Also ob sie wirklich SO ein Potential hat, bezweifle ich irgendwie. Zumindest kann ich mir aktuell noch nicht vorstellen, dass der Hexer dermaßen große Wellen schlagen könnte als Serie, auch wenn ich mir das als Spieler und Fan der Spiele durchaus wünschen würde. Wer wäre denn der Autor, wenn er sein "Baby" da jetzt nicht in den Himmel loben und Großes in Aussicht stellen würde. Vor allem nachdem er ja bei der Beteiligung der Spiele durch seine offensichtliche Abneigung zu Spielen per se, ziemlich auf die Schnauze gefallen ist. Ich bin gespannt...


----------



## Fruit (7. November 2019)

*AW: The Witcher-Serie: Potenzial für Game of Thrones-Nachfolge*

Werde mal reinschauen wenn die erste Staffel beginnt. Bei den Vorschusslorbeeren werde ich hoffentlich nicht enttäuscht.


----------



## ZeXes (7. November 2019)

*AW: The Witcher-Serie: Potenzial für Game of Thrones-Nachfolge*

Jetzt macht mal halblang.

Es ist noch über ein Monat bis die Serie startet.

Die Trailer sehen zugegebenermaßen gut aus. Aber am Ende zählt nur das Endprodukt.


----------



## BojackHorseman (7. November 2019)

*AW: The Witcher-Serie: Potenzial für Game of Thrones-Nachfolge*



ZeXes schrieb:


> Jetzt macht mal halblang.
> 
> Es ist noch über ein Monat bis die Serie startet.
> 
> Die Trailer sehen zugegebenermaßen gut aus. Aber am Ende zählt nur das Endprodukt.



Wie man es eben mit dem Wort "Endprodukt" hält.

Es kann nicht immer so schöne Serien geben wie die acht Staffeln "Scrubs" oder die sieben Staffeln "GoT" oder die acht Staffeln "HIMYM"...


----------



## ZeXes (7. November 2019)

*AW: The Witcher-Serie: Potenzial für Game of Thrones-Nachfolge*



BojackHorseman schrieb:


> Wie man es eben mit dem Wort "Endprodukt" hält.
> 
> Es kann nicht immer so schöne Serien geben wie die acht Staffeln "Scrubs" oder die sieben Staffeln "GoT" oder die acht Staffeln "HIMYM"...

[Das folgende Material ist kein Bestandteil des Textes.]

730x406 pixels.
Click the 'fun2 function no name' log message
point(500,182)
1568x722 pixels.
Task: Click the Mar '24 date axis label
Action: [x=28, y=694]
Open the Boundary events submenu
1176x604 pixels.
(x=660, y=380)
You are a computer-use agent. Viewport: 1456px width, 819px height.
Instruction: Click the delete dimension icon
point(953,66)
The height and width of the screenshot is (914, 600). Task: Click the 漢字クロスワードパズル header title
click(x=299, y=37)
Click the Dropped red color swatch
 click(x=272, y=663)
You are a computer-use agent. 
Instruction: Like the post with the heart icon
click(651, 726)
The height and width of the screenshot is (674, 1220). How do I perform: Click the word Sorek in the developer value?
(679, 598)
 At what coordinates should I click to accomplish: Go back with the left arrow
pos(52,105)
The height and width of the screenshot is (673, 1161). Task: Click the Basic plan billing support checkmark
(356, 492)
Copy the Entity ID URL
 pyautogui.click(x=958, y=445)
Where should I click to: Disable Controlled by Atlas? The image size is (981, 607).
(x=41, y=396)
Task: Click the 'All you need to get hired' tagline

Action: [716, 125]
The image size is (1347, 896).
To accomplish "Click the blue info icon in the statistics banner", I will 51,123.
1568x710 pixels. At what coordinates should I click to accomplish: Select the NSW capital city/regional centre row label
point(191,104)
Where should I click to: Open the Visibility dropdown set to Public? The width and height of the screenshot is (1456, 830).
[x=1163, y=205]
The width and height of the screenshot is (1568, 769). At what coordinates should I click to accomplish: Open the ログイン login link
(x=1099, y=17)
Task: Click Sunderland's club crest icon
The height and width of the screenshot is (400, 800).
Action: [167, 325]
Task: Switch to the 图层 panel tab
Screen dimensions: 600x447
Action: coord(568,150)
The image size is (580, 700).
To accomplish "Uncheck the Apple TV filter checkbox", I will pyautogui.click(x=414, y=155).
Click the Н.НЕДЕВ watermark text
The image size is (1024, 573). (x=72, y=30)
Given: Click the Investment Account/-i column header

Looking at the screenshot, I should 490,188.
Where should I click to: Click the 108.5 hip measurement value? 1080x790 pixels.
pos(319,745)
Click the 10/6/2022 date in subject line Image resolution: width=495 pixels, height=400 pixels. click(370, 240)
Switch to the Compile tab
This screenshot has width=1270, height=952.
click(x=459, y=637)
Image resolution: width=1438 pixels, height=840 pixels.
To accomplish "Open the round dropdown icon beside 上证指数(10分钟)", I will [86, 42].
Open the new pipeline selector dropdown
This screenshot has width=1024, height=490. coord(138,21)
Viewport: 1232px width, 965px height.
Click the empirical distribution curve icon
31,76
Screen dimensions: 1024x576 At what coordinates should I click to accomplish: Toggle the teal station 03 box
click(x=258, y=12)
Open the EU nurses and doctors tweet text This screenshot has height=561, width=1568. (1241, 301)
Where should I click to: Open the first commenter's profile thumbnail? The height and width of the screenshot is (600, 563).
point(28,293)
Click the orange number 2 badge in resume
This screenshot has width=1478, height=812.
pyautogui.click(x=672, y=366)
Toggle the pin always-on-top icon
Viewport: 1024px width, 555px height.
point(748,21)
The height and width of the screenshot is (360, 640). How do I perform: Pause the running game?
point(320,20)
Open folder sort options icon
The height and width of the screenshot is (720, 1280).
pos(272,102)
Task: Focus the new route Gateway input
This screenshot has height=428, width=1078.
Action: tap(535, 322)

Seien wir mal ehrlich. Die 7. Staffel von GoT war schon zum Teil großer Schund.


----------



## alalcoolj (7. November 2019)

*AW: The Witcher-Serie: Potenzial für Game of Thrones-Nachfolge*

Werden denn alle Folgen auf Netflix gleichzeitig veröffentlicht? Dann könnte man zumindest mal dafür ein Probeabo abschließen. Bisher langt mir Prime.


----------



## ZeXes (7. November 2019)

*AW: The Witcher-Serie: Potenzial für Game of Thrones-Nachfolge*



alalcoolj schrieb:


> Werden denn alle Folgen auf Netflix gleichzeitig veröffentlicht? Dann könnte man zumindest mal dafür ein Probeabo abschließen. Bisher langt mir Prime.



Die eigenen Produktionen zu meist ja. Gibt aber durchaus Serien, wo nur jede Woche ein paar neue Folgen kommen.

Würde aber beim Witcher sagen, dass hier alle Folgen auf einmal kommen.


----------



## alalcoolj (7. November 2019)

*AW: The Witcher-Serie: Potenzial für Game of Thrones-Nachfolge*

Dann werden's verhexte Feiertage 
Netflix Aktien kaufen?


----------